IT would be a brave saxophonist who tried to re-create Stan Getz's Focus.

Not only did Getz himself describe this masterpiece, a setting for tenor and strings by composer-arranger Eddie Sauter, as his favourite among countless high-quality albums, but the emotions Getz was feeling on the recording dates, so soon after his mother and his brilliant young bass player, Scott LaFaro, had both died suddenly, must have been significant factors.

Fortunately, Konrad Wiszniewski didn’t have to be brave. In staging a programme that took its cue and certain selections from Focus, he didn’t try to sound like Getz. But with a marvellous string quartet, augmented occasionally by concert harp, much astute arranging, a super-sympathetic bass and drums team and a major contribution from pianist Euan Stevenson, Wiszniewski captured the recording’s spirit while confirming his status as a singularly expressive, hugely imaginative and technically assured improviser on both tenor and soprano saxophones.

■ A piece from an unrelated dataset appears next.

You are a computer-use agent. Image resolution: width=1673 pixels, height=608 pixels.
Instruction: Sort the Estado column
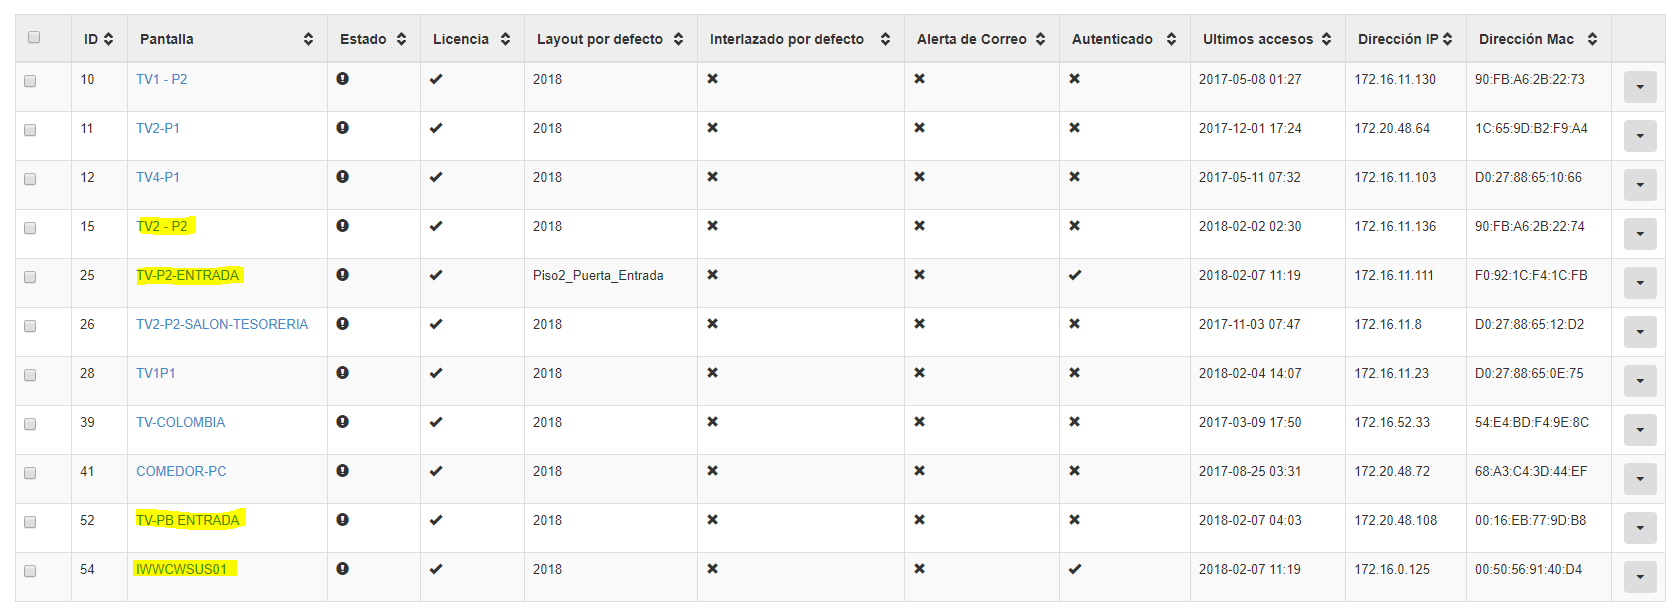click(401, 39)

The Focus pieces all came in the first half: the staccato, mischievous I’m Late I’m Late, the sincere, soulfully effusive I Remember When and the turbulent Night Rider, each arranged and played so that this reduced ensemble near as dammit matched the original for depth and tonal colour. It was perhaps Wiszniewski and Stevenson’s own compositions, however, that registered this as a project with, as they say, legs. It would be criminal indeed if this audience was the only one ever to hear Wiszniewski’s dancing Illuminate in this form, to say nothing of Stevenson’s El Paradiso, with its ear-catching cello ostinato, or his compelling Parsons Green, enriched by Alyn Cosker’s brilliantly measured drum solo.